TRECHO SELECIONADO:
Sociedade

“Desigualdade no acesso à Justiça no Brasil”.

 

 

Não são poucos os comentários e conversas de salões, em festas, barbeiros, táxis etc. E a conclusão é sempre a mesma. Rico não vai para a cadeia. Cadeia é só para pobre! É meia-verdade.

 

De uns 6 anos para cá, a coisa tem mudado. Hoje, alguns ricos também vão, embora não fiquem por muito tempo, para a cadeia. Exemplos? Juiz Nicolau, os Malufs, o banqueiro Edmar Cid Ferreira, o ex-Vereador Vicente Viscome, o empresário Comendador João Arcanjo Ribeiro, Suzane Richthofen, e outros.

 

Trata-se de um fenômeno que pode ser chamado de “Revolução intelectual”. É lento, leva algumas gerações, mas quando se sedimenta, reforma o pensamento da população, atingindo a consciência do exercício da cidadania, e a sociedade muda, torna-se mais justa.

MATERIAL FORNECIDO:
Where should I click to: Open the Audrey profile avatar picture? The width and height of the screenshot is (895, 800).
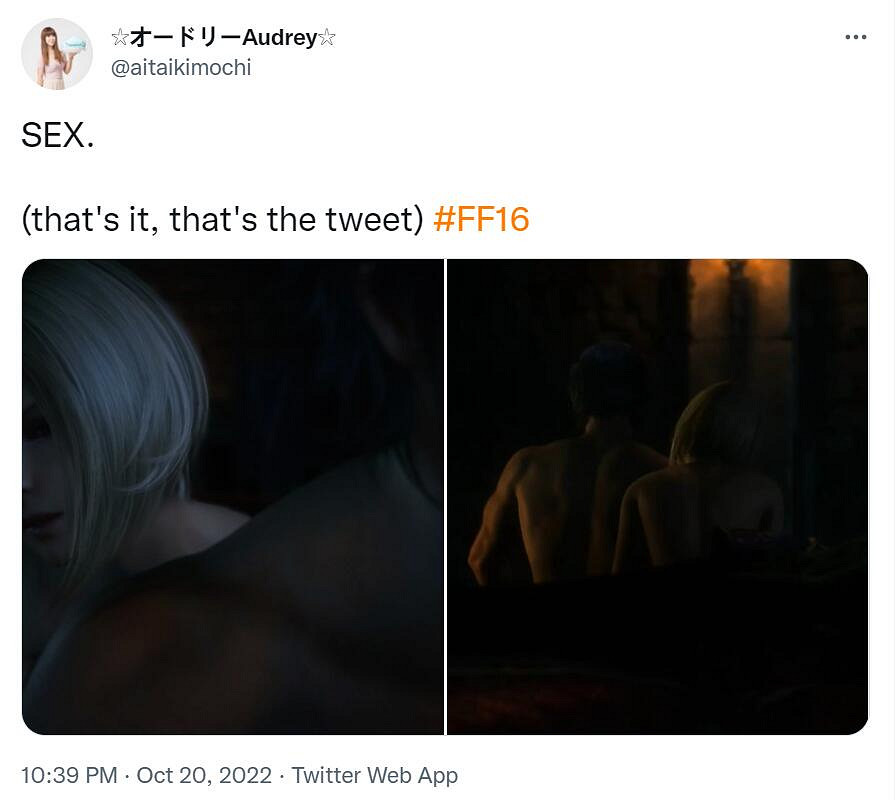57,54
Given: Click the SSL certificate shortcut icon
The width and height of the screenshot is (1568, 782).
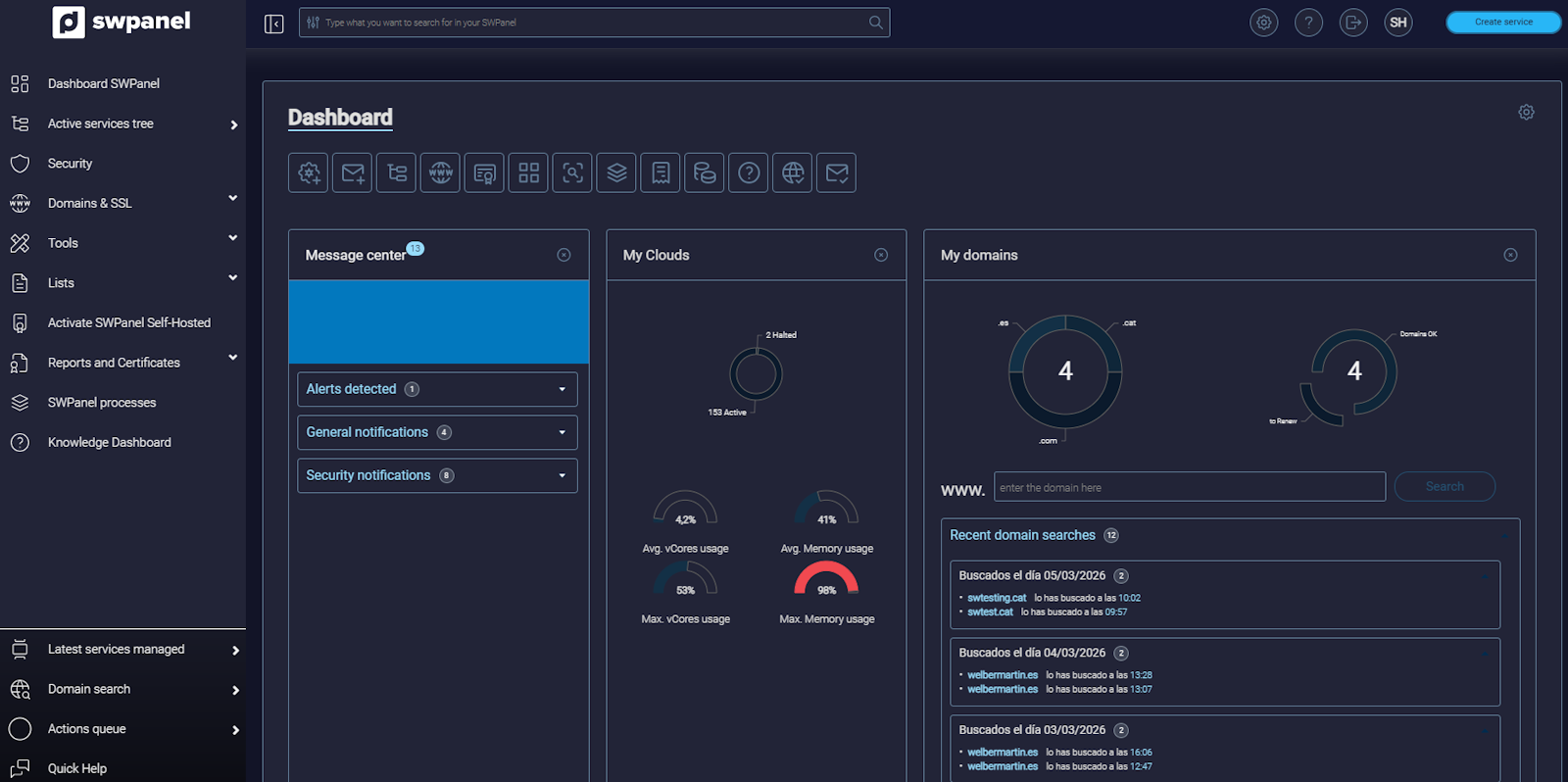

TAREFAS:
• 1. No texto sobre desigualdade no acesso à Justiça, que nome é dado ao fenômeno que reforma o pensamento da população?
• 2. Transcreva, do texto sobre desigualdade no acesso à Justiça, o trecho que se inicia pelas palavras que contêm "Não são poucos" e vai até "torna-se mais justa.".

RESPOSTAS:
• 1. “Revolução intelectual”.

• 2.
Não são poucos os comentários e conversas de salões, em festas, barbeiros, táxis etc. E a conclusão é sempre a mesma. Rico não vai para a cadeia. Cadeia é só para pobre! É meia-verdade.

 

De uns 6 anos para cá, a coisa tem mudado. Hoje, alguns ricos também vão, embora não fiquem por muito tempo, para a cadeia. Exemplos? Juiz Nicolau, os Malufs, o banqueiro Edmar Cid Ferreira, o ex-Vereador Vicente Viscome, o empresário Comendador João Arcanjo Ribeiro, Suzane Richthofen, e outros.

 

Trata-se de um fenômeno que pode ser chamado de “Revolução intelectual”. É lento, leva algumas gerações, mas quando se sedimenta, reforma o pensamento da população, atingindo a consciência do exercício da cidadania, e a sociedade muda, torna-se mais justa.